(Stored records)
------------

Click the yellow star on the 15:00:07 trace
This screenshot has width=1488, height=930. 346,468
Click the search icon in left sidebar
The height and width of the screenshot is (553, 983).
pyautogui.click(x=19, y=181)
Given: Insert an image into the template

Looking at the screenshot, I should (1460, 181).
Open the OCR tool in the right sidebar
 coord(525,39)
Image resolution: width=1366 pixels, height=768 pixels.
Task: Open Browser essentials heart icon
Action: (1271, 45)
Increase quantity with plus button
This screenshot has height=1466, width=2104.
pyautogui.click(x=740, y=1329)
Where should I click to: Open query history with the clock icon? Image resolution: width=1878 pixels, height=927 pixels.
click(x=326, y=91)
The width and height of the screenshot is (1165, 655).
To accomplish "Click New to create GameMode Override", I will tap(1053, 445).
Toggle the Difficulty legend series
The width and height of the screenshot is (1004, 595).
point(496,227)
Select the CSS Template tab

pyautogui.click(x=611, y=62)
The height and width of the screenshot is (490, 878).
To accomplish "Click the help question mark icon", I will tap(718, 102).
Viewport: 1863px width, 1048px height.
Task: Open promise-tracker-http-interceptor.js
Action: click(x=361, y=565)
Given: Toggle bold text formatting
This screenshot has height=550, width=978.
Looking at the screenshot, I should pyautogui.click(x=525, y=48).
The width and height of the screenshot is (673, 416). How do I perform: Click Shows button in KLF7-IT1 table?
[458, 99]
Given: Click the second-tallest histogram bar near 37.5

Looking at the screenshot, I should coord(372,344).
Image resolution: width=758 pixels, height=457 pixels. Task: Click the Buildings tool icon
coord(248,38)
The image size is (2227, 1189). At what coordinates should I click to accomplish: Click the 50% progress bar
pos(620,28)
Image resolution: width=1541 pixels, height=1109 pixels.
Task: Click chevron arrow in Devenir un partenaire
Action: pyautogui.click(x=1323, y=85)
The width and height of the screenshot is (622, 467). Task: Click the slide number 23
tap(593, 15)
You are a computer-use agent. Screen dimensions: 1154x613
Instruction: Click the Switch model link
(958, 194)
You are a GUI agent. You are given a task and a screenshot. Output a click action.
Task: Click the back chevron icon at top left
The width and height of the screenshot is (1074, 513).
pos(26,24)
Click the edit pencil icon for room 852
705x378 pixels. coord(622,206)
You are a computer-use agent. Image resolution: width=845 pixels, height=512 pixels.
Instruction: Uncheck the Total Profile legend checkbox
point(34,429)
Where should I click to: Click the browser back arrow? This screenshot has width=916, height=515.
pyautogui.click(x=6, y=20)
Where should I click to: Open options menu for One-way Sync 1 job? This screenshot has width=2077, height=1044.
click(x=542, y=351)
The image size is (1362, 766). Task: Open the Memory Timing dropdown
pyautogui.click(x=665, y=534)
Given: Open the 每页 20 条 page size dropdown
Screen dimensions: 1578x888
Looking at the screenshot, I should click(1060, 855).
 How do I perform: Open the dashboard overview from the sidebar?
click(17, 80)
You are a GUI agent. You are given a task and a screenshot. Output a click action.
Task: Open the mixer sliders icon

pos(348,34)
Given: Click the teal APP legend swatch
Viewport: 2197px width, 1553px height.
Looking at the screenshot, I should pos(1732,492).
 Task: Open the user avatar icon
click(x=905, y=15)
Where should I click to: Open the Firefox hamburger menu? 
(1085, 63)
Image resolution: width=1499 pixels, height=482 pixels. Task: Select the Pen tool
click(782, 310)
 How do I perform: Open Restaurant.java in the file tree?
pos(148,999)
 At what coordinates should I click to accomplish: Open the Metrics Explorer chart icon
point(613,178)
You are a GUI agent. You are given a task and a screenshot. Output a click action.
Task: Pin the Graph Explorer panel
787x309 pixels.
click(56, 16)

------------

Problem to solve: Transcribe the full set of records without altering a single character.

Result below:
Click the yellow star on the 15:00:07 trace
This screenshot has width=1488, height=930. 346,468
Click the search icon in left sidebar
The height and width of the screenshot is (553, 983).
pyautogui.click(x=19, y=181)
Given: Insert an image into the template

Looking at the screenshot, I should (1460, 181).
Open the OCR tool in the right sidebar
 coord(525,39)
Image resolution: width=1366 pixels, height=768 pixels.
Task: Open Browser essentials heart icon
Action: (1271, 45)
Increase quantity with plus button
This screenshot has height=1466, width=2104.
pyautogui.click(x=740, y=1329)
Where should I click to: Open query history with the clock icon? Image resolution: width=1878 pixels, height=927 pixels.
click(x=326, y=91)
The width and height of the screenshot is (1165, 655).
To accomplish "Click New to create GameMode Override", I will tap(1053, 445).
Toggle the Difficulty legend series
The width and height of the screenshot is (1004, 595).
point(496,227)
Select the CSS Template tab

pyautogui.click(x=611, y=62)
The height and width of the screenshot is (490, 878).
To accomplish "Click the help question mark icon", I will tap(718, 102).
Viewport: 1863px width, 1048px height.
Task: Open promise-tracker-http-interceptor.js
Action: click(x=361, y=565)
Given: Toggle bold text formatting
This screenshot has height=550, width=978.
Looking at the screenshot, I should pyautogui.click(x=525, y=48).
The width and height of the screenshot is (673, 416). How do I perform: Click Shows button in KLF7-IT1 table?
[458, 99]
Given: Click the second-tallest histogram bar near 37.5

Looking at the screenshot, I should coord(372,344).
Image resolution: width=758 pixels, height=457 pixels. Task: Click the Buildings tool icon
coord(248,38)
The image size is (2227, 1189). At what coordinates should I click to accomplish: Click the 50% progress bar
pos(620,28)
Image resolution: width=1541 pixels, height=1109 pixels.
Task: Click chevron arrow in Devenir un partenaire
Action: pyautogui.click(x=1323, y=85)
The width and height of the screenshot is (622, 467). Task: Click the slide number 23
tap(593, 15)
You are a computer-use agent. Screen dimensions: 1154x613
Instruction: Click the Switch model link
(958, 194)
You are a GUI agent. You are given a task and a screenshot. Output a click action.
Task: Click the back chevron icon at top left
The width and height of the screenshot is (1074, 513).
pos(26,24)
Click the edit pencil icon for room 852
705x378 pixels. coord(622,206)
You are a computer-use agent. Image resolution: width=845 pixels, height=512 pixels.
Instruction: Uncheck the Total Profile legend checkbox
point(34,429)
Where should I click to: Click the browser back arrow? This screenshot has width=916, height=515.
pyautogui.click(x=6, y=20)
Where should I click to: Open options menu for One-way Sync 1 job? This screenshot has width=2077, height=1044.
click(x=542, y=351)
The image size is (1362, 766). Task: Open the Memory Timing dropdown
pyautogui.click(x=665, y=534)
Given: Open the 每页 20 条 page size dropdown
Screen dimensions: 1578x888
Looking at the screenshot, I should click(1060, 855).
 How do I perform: Open the dashboard overview from the sidebar?
click(17, 80)
You are a GUI agent. You are given a task and a screenshot. Output a click action.
Task: Open the mixer sliders icon

pos(348,34)
Given: Click the teal APP legend swatch
Viewport: 2197px width, 1553px height.
Looking at the screenshot, I should pos(1732,492).
 Task: Open the user avatar icon
click(x=905, y=15)
Where should I click to: Open the Firefox hamburger menu? 
(1085, 63)
Image resolution: width=1499 pixels, height=482 pixels. Task: Select the Pen tool
click(782, 310)
 How do I perform: Open Restaurant.java in the file tree?
pos(148,999)
 At what coordinates should I click to accomplish: Open the Metrics Explorer chart icon
point(613,178)
You are a GUI agent. You are given a task and a screenshot. Output a click action.
Task: Pin the Graph Explorer panel
787x309 pixels.
click(56, 16)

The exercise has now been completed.